• _What is needed_:
Write out, from the entries below, exactly the lines that run between the lines holding "Given: Expand the Wybierz osobę filter" and "You are a computer-use agent. This", inclusive, and stop there.

• _Provided data_:
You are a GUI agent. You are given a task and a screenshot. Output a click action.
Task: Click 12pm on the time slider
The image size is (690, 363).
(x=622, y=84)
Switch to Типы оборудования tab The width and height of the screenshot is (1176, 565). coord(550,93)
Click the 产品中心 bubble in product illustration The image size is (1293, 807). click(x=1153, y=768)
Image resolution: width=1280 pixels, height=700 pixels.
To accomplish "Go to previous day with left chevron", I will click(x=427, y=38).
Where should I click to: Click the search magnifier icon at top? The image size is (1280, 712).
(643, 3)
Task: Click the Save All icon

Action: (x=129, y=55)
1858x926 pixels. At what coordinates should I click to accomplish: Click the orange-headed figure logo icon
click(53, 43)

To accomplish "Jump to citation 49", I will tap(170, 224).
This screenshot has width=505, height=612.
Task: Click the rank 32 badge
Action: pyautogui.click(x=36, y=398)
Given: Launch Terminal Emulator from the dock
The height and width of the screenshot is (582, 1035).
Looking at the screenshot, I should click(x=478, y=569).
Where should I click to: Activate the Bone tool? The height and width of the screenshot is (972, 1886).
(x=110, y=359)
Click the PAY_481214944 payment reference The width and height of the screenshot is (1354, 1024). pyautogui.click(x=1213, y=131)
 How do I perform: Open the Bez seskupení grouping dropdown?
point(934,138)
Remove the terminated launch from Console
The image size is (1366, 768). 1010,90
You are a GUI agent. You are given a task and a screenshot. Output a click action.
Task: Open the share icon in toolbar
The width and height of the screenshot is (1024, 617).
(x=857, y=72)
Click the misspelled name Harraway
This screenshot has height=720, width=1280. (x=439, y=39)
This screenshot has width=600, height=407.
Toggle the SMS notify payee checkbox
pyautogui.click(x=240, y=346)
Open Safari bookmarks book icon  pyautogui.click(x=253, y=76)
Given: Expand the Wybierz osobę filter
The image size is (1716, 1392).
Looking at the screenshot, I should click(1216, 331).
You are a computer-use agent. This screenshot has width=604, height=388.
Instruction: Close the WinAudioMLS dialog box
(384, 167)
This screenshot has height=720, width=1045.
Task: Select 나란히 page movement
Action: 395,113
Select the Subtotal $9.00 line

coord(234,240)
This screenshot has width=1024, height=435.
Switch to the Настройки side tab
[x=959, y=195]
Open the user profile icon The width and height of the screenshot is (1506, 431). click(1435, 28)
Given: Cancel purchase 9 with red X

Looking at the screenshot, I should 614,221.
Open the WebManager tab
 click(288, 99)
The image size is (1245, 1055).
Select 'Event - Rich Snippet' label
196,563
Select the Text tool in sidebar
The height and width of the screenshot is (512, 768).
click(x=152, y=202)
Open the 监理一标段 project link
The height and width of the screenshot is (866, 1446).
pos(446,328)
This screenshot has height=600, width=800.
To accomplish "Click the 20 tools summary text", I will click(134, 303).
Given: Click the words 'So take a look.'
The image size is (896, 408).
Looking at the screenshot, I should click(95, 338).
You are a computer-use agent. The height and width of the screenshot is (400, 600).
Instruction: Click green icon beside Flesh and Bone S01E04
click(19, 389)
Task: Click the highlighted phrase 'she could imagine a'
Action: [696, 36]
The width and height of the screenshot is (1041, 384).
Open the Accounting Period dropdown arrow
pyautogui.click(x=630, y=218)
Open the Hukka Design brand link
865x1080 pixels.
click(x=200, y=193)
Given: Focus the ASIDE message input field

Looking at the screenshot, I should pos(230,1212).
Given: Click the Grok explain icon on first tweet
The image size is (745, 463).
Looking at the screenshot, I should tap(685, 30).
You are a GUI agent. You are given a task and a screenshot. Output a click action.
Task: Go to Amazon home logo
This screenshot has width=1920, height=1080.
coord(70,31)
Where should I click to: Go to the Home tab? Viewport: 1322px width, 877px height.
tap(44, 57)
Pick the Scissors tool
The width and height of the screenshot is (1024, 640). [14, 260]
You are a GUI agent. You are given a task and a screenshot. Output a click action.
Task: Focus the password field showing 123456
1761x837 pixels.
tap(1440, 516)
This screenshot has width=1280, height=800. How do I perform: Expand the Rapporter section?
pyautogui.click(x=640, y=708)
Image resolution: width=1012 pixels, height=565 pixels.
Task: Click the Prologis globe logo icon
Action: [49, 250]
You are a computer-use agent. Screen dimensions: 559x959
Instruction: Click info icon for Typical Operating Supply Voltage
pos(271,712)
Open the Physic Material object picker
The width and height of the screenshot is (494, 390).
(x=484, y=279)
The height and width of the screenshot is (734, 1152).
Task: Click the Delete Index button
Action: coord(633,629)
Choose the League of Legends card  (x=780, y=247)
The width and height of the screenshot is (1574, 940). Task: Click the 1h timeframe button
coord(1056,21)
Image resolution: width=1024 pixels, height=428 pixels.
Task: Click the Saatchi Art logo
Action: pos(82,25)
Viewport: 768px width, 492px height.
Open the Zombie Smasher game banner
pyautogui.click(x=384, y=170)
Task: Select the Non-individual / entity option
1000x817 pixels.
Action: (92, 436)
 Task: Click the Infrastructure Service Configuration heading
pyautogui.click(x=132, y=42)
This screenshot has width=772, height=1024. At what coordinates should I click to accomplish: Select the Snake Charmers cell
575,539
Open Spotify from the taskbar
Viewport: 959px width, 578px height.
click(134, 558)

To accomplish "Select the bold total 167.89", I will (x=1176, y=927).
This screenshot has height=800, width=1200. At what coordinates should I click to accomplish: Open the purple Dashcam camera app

• _Written reply_:
Given: Expand the Wybierz osobę filter
The image size is (1716, 1392).
Looking at the screenshot, I should click(1216, 331).
You are a computer-use agent. This screenshot has width=604, height=388.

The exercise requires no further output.